Spark 2.0引入了更高级别的新的流处理API,叫做Structured Streaming[结构化流]。本文通过Spark的源代码来理解具体的Structured Streaming的执行过程。本文使用的是Spark 2.4.0的源代码。Structured Streaming相关的源代码存在于sql文件夹中。

我们先给出一个典型的使用Structured Streaming API的方式:

val q = query_result
   .writeStream
   .outputMode("append")
   .format("console")
   .trigger(Trigger.ProcessingTime(100, TimeUnit.MILLISECONDS))
   .start()

首先query_result的类型是org.apache.spark.sql.DataFrame,而通过查看位于org.apache.spark.sqlpackage.scala文件,我们发现

//org.apache.spark.sql.DataFrame

type DataFrame = Dataset[Row]

在同样位于org.apache.spark.sqlDataset.scala中,我们找到了writeStream方法,该方法新建并返回一个DataStreamWriter

// org.apache.spark.sql.Dataset

@InterfaceStability.Evolving
def writeStream: DataStreamWriter[T] = {
   if (!isStreaming) {
   logicalPlan.failAnalysis(
      "'writeStream' can be called only on streaming Dataset/DataFrame")
   }
   new DataStreamWriter[T](this)
}

查看位于org.apache.spark.sql.streaming中的DataStreamWriter.scala可知,其outputMode(),format()以及trigger()都属于setter方法,也就是为类的属性传值。

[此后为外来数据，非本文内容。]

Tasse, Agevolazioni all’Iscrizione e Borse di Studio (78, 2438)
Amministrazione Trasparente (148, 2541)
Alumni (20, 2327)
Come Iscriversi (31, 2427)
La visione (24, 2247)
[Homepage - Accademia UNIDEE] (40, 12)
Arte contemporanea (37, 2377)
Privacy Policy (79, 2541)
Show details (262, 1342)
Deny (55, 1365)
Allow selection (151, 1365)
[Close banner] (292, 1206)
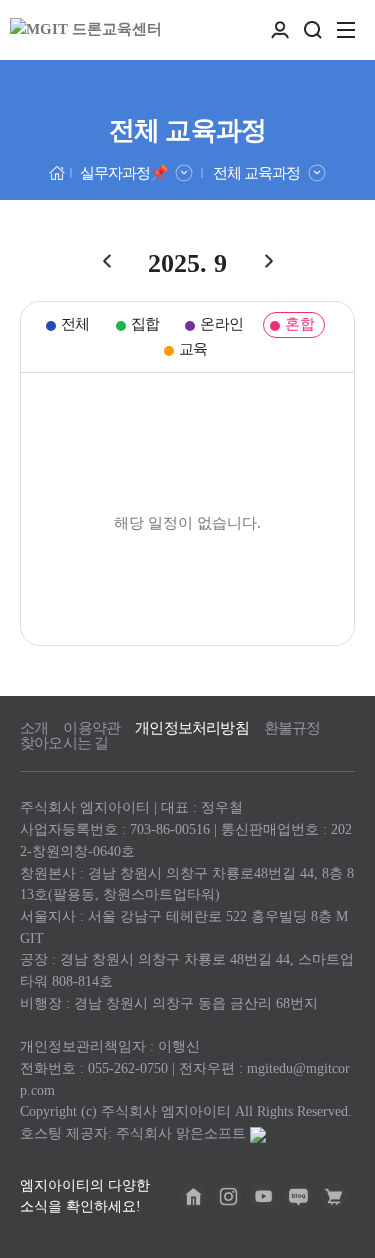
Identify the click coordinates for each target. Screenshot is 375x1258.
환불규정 (292, 728)
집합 (145, 324)
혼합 (299, 324)
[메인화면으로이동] (86, 30)
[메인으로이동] (57, 171)
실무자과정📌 (124, 173)
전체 (75, 324)
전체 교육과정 (256, 173)
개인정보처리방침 (192, 728)
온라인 (221, 324)
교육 (193, 349)
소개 (34, 728)
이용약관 (91, 728)
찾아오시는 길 (64, 743)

//org.apache.spark.sql.streaming.DataStreamWriter

final class DataStreamWriter[T] private[sql](ds: Dataset[T]) {
   ...
   
   def outputMode(outputMode: String): DataStreamWriter[T] = {
      this.outputMode = InternalOutputModes(outputMode)
      this
   }

   def format(source: String): DataStreamWriter[T] = {
      this.source = source
      this
   }

   def trigger(trigger: Trigger): DataStreamWriter[T] = {
      this.trigger = trigger
      this
   }

   ...
}

而最后的start()函数调用,则最为关键,它会启动所有关于query_result的定义好的计算。DataStreamWriter.scala中的start()函数相对复杂,但是核心逻辑都是配置并启动df.sparkSession.sessionState.streamingQueryManager.startQuery()

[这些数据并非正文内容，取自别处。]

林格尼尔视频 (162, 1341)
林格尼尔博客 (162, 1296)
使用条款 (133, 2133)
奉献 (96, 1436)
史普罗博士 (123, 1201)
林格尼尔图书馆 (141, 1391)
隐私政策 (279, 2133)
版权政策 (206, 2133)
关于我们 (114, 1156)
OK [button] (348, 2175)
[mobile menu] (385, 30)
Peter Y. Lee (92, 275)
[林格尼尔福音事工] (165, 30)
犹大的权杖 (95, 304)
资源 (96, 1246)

//org.apache.spark.sql.streaming.DataStreamWriter

def start(): StreamingQuery = {
    if (source.toLowerCase(Locale.ROOT) == DDLUtils.HIVE_PROVIDER) {
      throw new AnalysisException("Hive data source can only be used with tables, you can not " +
        "write files of Hive data source directly.")
    }

    if (source == "memory") {
      ...
      val query = df.sparkSession.sessionState.streamingQueryManager.startQuery(
        extraOptions.get("queryName"),
        chkpointLoc,
        df,
        extraOptions.toMap,
        sink,
        outputMode,
        useTempCheckpointLocation = true,
        recoverFromCheckpointLocation = recoverFromChkpoint,
        trigger = trigger)
      resultDf.createOrReplaceTempView(query.name)
      query
    } else if (source == "foreach") {
      assertNotPartitioned("foreach")
      val sink = ForeachWriterProvider[T](foreachWriter, ds.exprEnc)
      df.sparkSession.sessionState.streamingQueryManager.startQuery(
        extraOptions.get("queryName"),
        extraOptions.get("checkpointLocation"),
        df,
        extraOptions.toMap,
        sink,
        outputMode,
        useTempCheckpointLocation = true,
        trigger = trigger)
    } else if (source == "foreachBatch") {
      assertNotPartitioned("foreachBatch")
      if (trigger.isInstanceOf[ContinuousTrigger]) {
        throw new AnalysisException("'foreachBatch' is not supported with continuous trigger")
      }
      val sink = new ForeachBatchSink[T](foreachBatchWriter, ds.exprEnc)
      df.sparkSession.sessionState.streamingQueryManager.startQuery(
        extraOptions.get("queryName"),
        extraOptions.get("checkpointLocation"),
        df,
        extraOptions.toMap,
        sink,
        outputMode,
        useTempCheckpointLocation = true,
        trigger = trigger)
    } else {
      ...
      df.sparkSession.sessionState.streamingQueryManager.startQuery(
        options.get("queryName"),
        options.get("checkpointLocation"),
        df,
        options,
        sink,
        outputMode,
        useTempCheckpointLocation = source == "console",
        recoverFromCheckpointLocation = true,
        trigger = trigger)
    }

之后,我们需要查看sessionState定义。在org.apache.spark.sql.SparkSession.scala中,我们可以发现,其sessionState定义为

//org.apache.spark.sql.SparkSession

@InterfaceStability.Unstable
@transient
lazy val sessionState: SessionState = {
   parentSessionState
      .map(_.clone(this))
      .getOrElse {
         val state = SparkSession.instantiateSessionState(
            SparkSession.sessionStateClassName(sparkContext.conf), 
            self)
         initialSessionOptions.foreach {case (k, v) => state.conf.setConfString(k, v)}
         state
      }
}

SessionState则定义在org.apache.spark.sql.internal.SessionState,其成员变量streamingQueryManager定义在org.apache.spark.sql.streaming.StreamingQueryManager,其中方法startQuery()为其核心启动查询的API。它的核心代码片段为query.streamingQuery.start()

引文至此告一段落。